Emmanuel Macron a effectué du 25 au 27 août une visite « officielle et d’amitié » en Algérie, qui l’a conduit à Alger, Oran, puis de nouveau Alger pour y signer divers traités renforçant la coopération en matière d’éducation et de culture entre les deux pays. Mais par-delà la dimension formelle de cet accord, ce déplacement a rassemblé à la même table, pour la première fois depuis l’indépendance le 5 juillet 1962, les plus hauts responsables militaires et du renseignement en présence des deux chefs d’État. 

À l’autre bout du spectre, il a conduit le président français jusque dans l’antre historique du raï oranais, le hanout [boutique] « Disco Maghreb », en passant par un dîner privé avec des membres de la société civile oranaise autour de l’écrivain et journaliste Kamel Daoud, et des échanges à bâtons rompus avec des jeunes startuppers comme des sportifs de compétition, jusqu’à une démonstration de break-dance dans un ensemble sportif.

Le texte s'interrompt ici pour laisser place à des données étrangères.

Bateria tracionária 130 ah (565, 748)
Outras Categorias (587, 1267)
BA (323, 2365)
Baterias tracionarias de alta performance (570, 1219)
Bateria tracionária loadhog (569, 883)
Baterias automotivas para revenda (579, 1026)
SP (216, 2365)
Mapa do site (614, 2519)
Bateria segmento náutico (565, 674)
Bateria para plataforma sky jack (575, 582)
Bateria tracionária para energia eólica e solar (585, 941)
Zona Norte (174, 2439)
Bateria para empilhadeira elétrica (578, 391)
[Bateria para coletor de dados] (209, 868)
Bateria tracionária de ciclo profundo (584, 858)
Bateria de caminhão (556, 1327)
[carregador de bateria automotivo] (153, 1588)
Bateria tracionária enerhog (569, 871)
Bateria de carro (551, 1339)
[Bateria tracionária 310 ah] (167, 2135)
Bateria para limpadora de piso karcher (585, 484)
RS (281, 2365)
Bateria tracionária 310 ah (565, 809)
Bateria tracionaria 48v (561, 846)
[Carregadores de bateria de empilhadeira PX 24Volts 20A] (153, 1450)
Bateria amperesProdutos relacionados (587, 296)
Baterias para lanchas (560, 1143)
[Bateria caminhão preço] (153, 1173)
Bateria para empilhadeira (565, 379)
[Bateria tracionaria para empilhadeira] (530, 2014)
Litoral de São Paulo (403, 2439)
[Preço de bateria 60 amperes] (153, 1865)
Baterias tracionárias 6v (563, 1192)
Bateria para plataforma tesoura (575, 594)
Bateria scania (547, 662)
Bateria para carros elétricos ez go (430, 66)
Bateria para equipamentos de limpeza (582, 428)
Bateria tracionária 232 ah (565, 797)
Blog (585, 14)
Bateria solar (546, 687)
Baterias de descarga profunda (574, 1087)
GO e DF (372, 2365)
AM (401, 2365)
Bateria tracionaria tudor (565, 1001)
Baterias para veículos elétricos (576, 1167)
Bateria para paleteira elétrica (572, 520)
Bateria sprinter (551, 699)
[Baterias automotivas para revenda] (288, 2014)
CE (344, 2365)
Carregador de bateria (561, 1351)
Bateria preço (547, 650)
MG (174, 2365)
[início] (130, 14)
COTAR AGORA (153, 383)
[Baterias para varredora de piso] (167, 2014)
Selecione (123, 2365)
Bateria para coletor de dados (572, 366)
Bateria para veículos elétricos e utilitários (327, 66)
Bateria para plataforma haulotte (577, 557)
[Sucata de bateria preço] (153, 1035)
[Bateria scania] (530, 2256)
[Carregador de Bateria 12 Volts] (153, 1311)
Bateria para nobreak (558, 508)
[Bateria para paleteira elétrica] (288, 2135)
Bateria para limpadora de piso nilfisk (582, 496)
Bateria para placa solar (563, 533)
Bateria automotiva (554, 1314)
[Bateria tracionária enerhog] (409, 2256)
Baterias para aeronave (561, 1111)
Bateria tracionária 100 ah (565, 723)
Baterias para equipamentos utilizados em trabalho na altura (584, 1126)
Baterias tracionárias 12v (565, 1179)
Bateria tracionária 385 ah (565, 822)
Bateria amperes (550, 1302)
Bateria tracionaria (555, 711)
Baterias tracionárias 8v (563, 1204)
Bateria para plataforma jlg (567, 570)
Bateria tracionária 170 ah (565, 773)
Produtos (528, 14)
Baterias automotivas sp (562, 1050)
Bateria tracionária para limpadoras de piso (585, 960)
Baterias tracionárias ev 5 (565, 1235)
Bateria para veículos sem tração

Entre les deux, la visite au maqâm ash-shahîd – le gigantesque monument aux morts algériens de la guerre d’indépendance – s’est prolongée par un dépôt de gerbe au cimetière de Saint-Eugène pour les victimes militaires et civiles françaises, une déambulation dans les cimetières chrétien et israélite (où s’est fait inhumer Roger Hanin), une visite à la grande mosquée d’Alger et un pèlerinage à Santa-Cruz, la spectaculaire basilique dominant Oran et la rade de Mers el Kébir– où furent béatifiés il y a quatre ans dix-neuf martyrs de la guerre civile algérienne de la décennie 1990, dont les sept moines de Tibéhirine.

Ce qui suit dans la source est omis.